According to the CNIL, an employer has the right to keep his secrets

The National Commission for Computing and Liberties has just decided, by clarifying a gray area of ​​wage freedom on the Internet.

It was in a note published on its official website on January 5 that the CNIL took the decision to clarify one of the points of the Data Protection Act of 1978. Since the entry into force of the General Regulations on the Protection of data (RGPD) in May 2018, it must be said that cases of disputes concerning the rights of employees on the Internet have increased considerably. A finding that is found in particular in industrial tribunal cases, during which some plaintiffs claim from their former employer access to all the information concerning them, including the most confidential.

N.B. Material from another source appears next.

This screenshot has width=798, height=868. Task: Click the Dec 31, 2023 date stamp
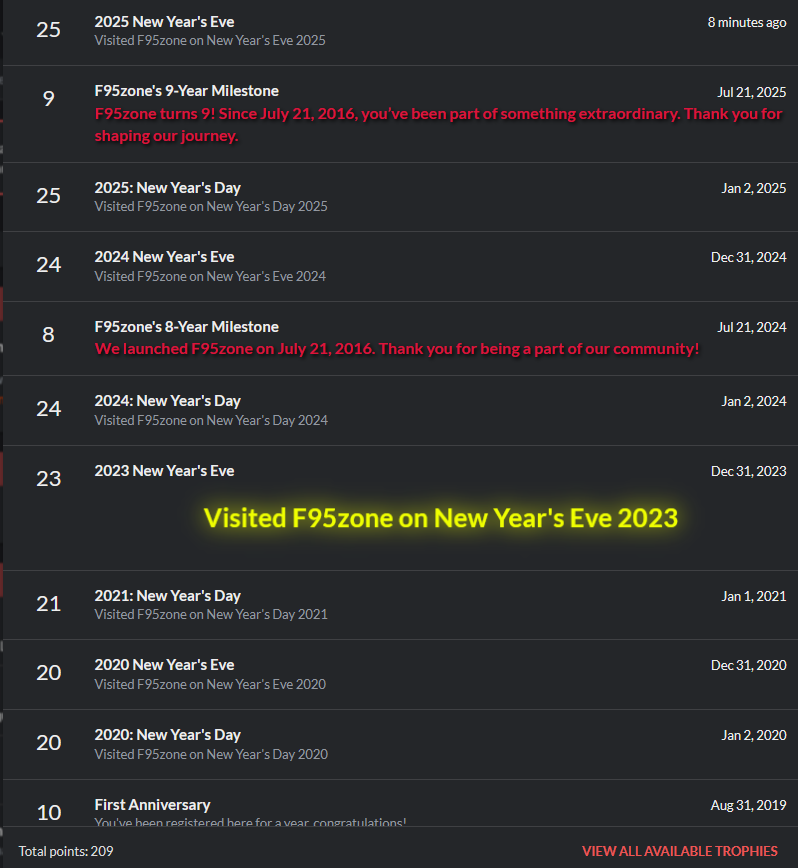748,471
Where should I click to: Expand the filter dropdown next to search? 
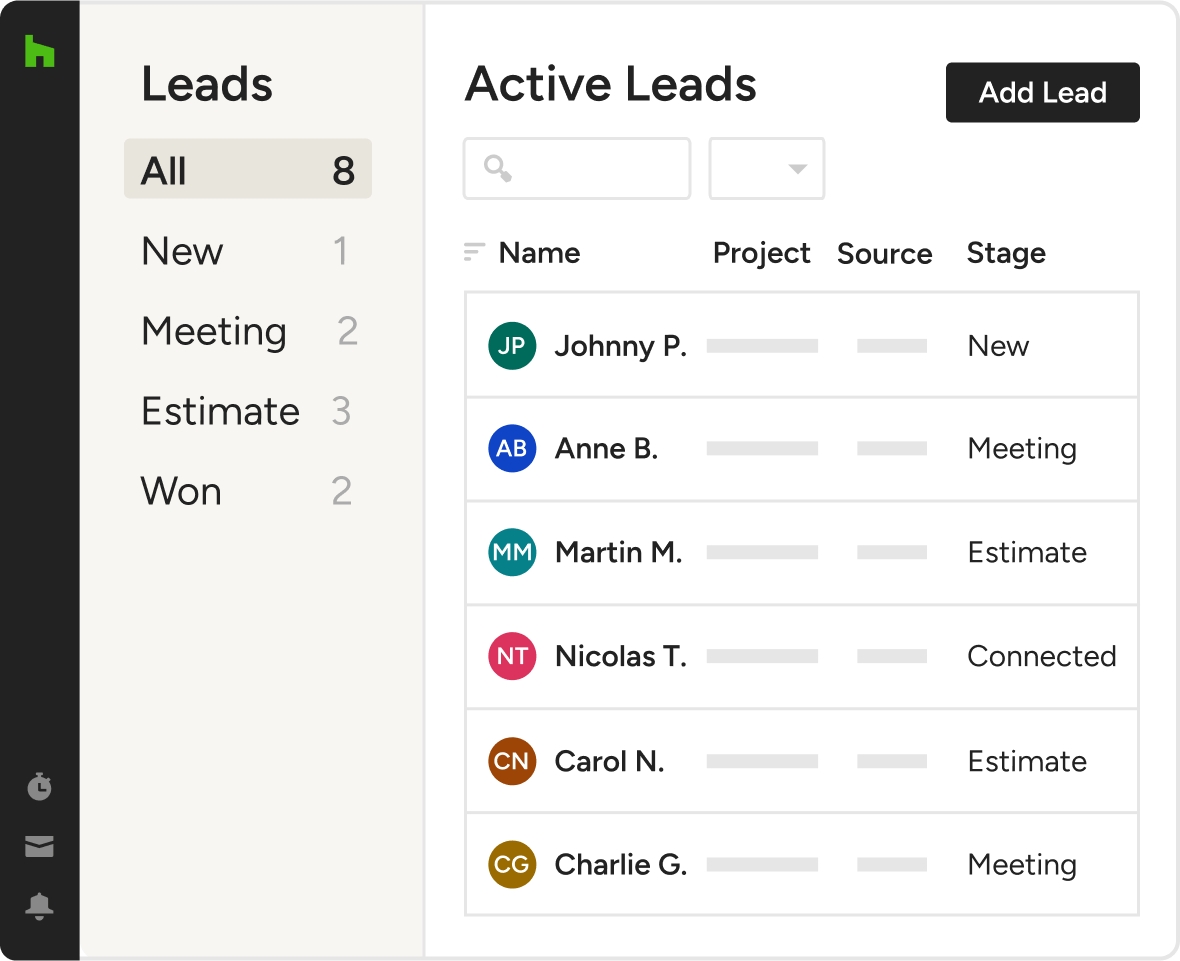(x=767, y=169)
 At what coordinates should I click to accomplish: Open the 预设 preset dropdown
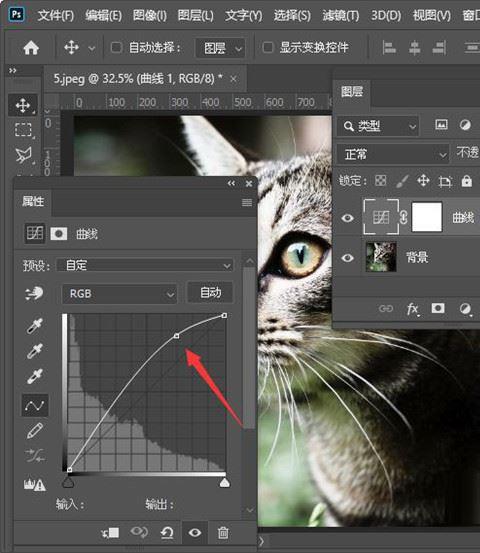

An overexploited gray area

Until now, the right of access provided for by the GDPR thus allowed employees to request before the Labor Court, all the documents on which they appeared. A request that could go so far as to concern internal emails mentioning the name of the complainant, even though he was neither the recipient nor the sender of these. A diversion of the law which came up against the limit of the secrecy of correspondence, and on which the CNIL had always been discreet, refusing until then to adjust or specify the framework of the right of access.

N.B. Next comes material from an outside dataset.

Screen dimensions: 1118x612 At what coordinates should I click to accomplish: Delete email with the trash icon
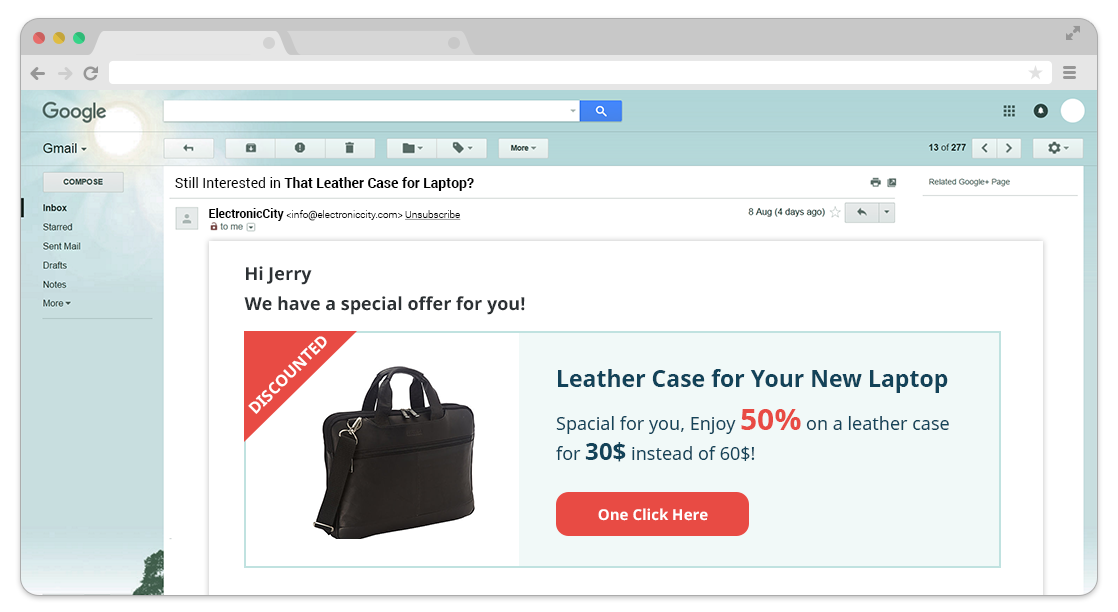(349, 148)
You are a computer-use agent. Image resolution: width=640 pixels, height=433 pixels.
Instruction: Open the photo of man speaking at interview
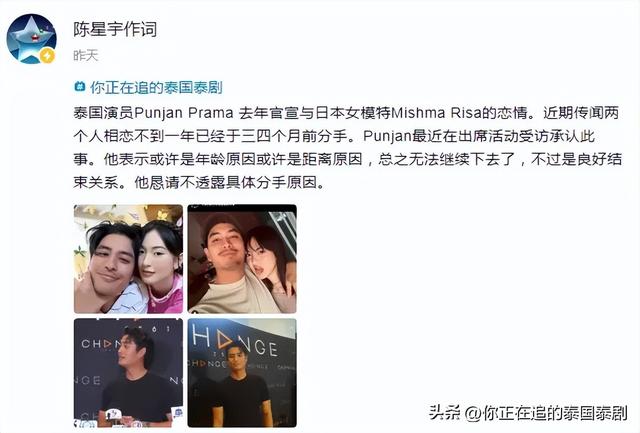click(128, 373)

In May 2019 in particular, the French IT regulator had drawn up a sheet explaining: “the employee can obtain access to and communication of all the data concerning him, whether they are kept on computer or paper. He thus has the right to access data relating to his recruitment, his career history, the evaluation of his professional skills (annual evaluation interviews, rating), his training requests and any evaluations thereof, his disciplinary file, (…) his data from a geolocation device, any element used to make a decision concerning him”. A text that can easily be extrapolated.

The CNIL specifies

cnil right of access

Faced with this legal vagueness, the CNIL therefore wanted to clarify a few points of the text in question. In addition to being free and compulsory, the right of access exercised by an employee (or former employee) only covers “on personal data and not on documents”, specifies the French gendarme. What’s more, “the exercise of the right of access must not infringe the rights of third parties”. the secrecy of business and correspondence, or the right to privacy, are therefore all obstacles that can restrict the right of access. An employer will now be able to rely on these factors to legitimately refuse to provide confidential or internal documents concerning an employee.

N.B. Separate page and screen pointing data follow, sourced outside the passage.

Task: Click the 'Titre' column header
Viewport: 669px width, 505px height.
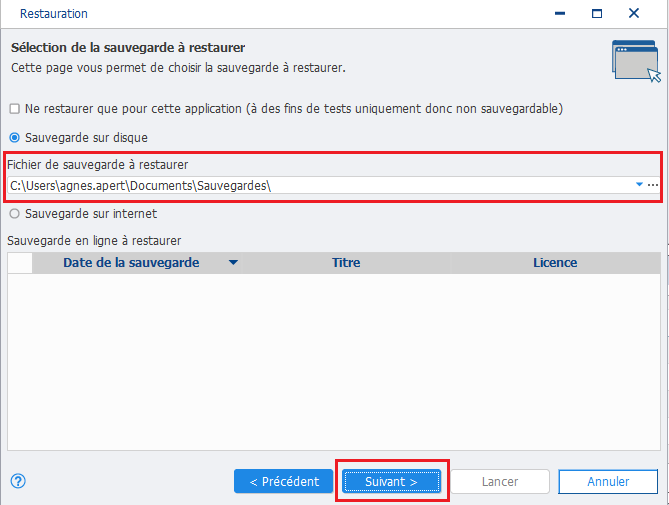Action: [346, 263]
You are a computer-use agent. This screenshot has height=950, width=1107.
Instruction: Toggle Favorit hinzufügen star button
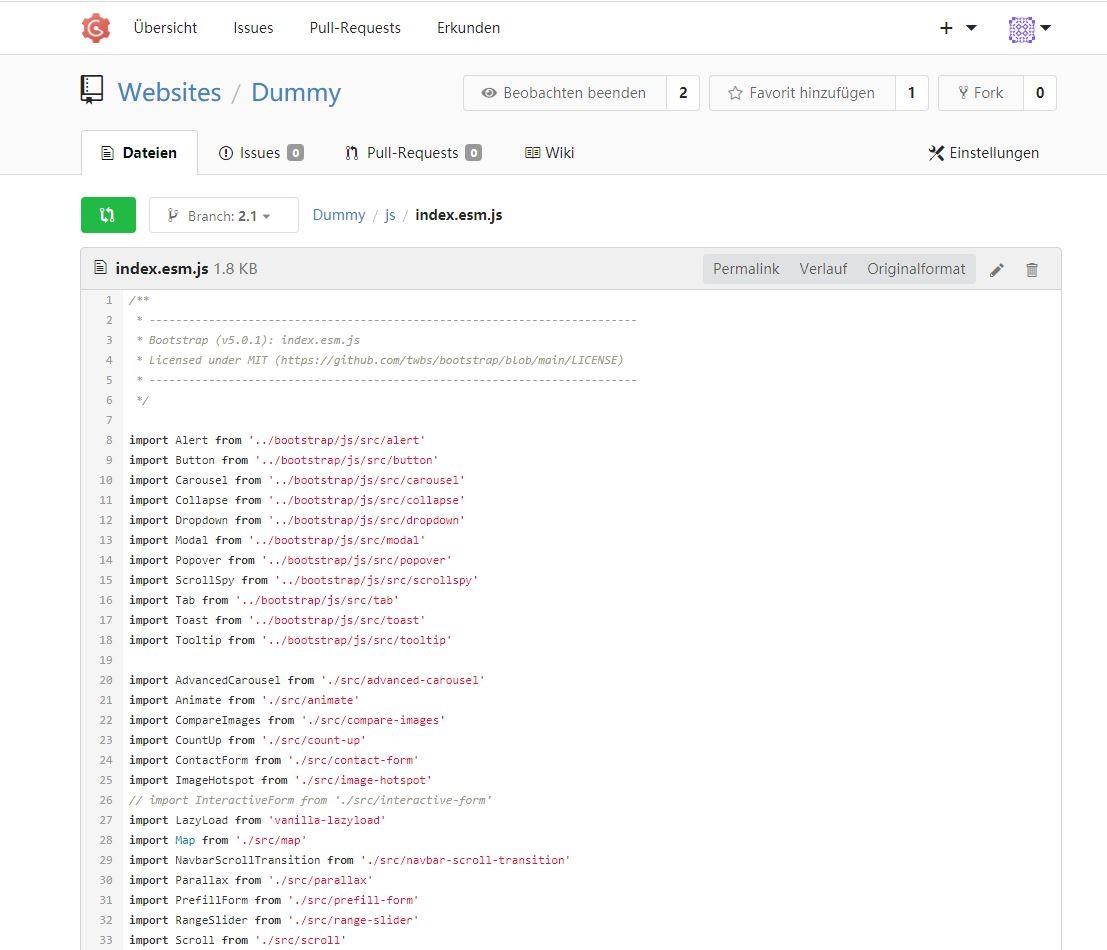click(801, 93)
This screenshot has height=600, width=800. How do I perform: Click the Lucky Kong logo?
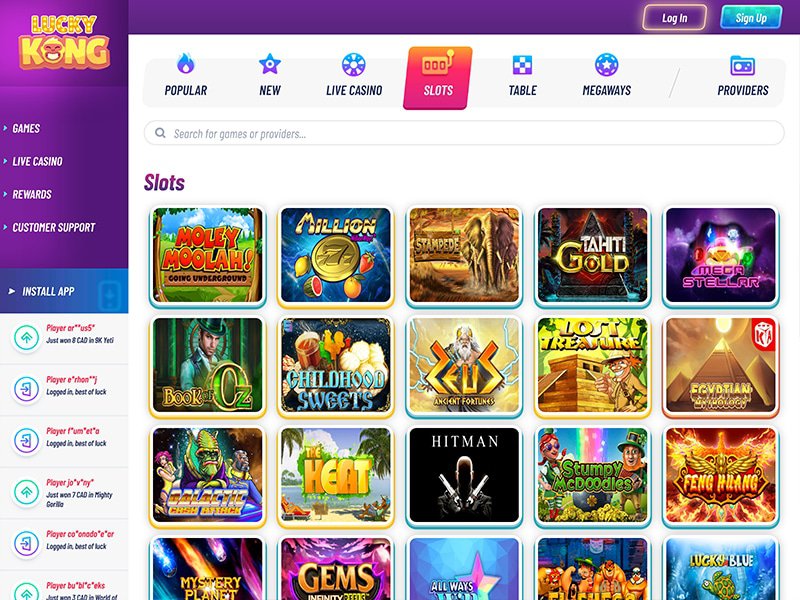[64, 42]
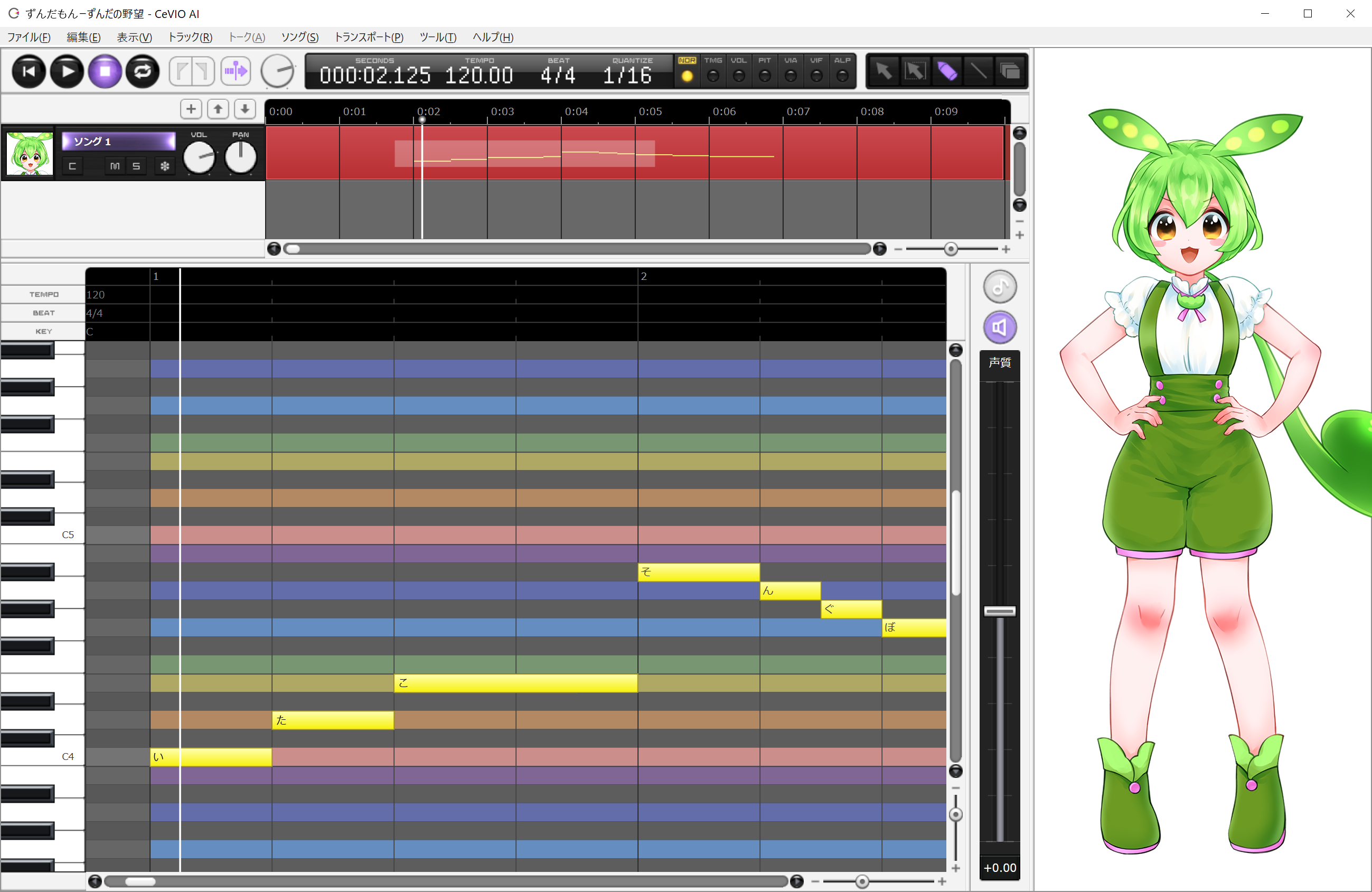Screen dimensions: 1372x892
Task: Click the music note icon button
Action: tap(1000, 287)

In concrete terms, the CNIL thus distinguishes between two cases: if the applicant is the sender or the recipient of an email, and that he is already supposed to have had knowledge of the document referred to, the company will thus be required to respond favorably to the request. However, it may choose to anonymize certain data. If, on the other hand, the applicant is simply mentioned in the email referred to, the employer may first ensure that the document “does not lead to a disproportionate violation of the rights of all employees of the organization”. He will then make a decision after examining the content of the email, ensuring that the latter does not infringe the rights or the disclosure of the identity of an employee of the company. The case of personal mail remains a special case, since the employer is, theoretically, not in a position to access it.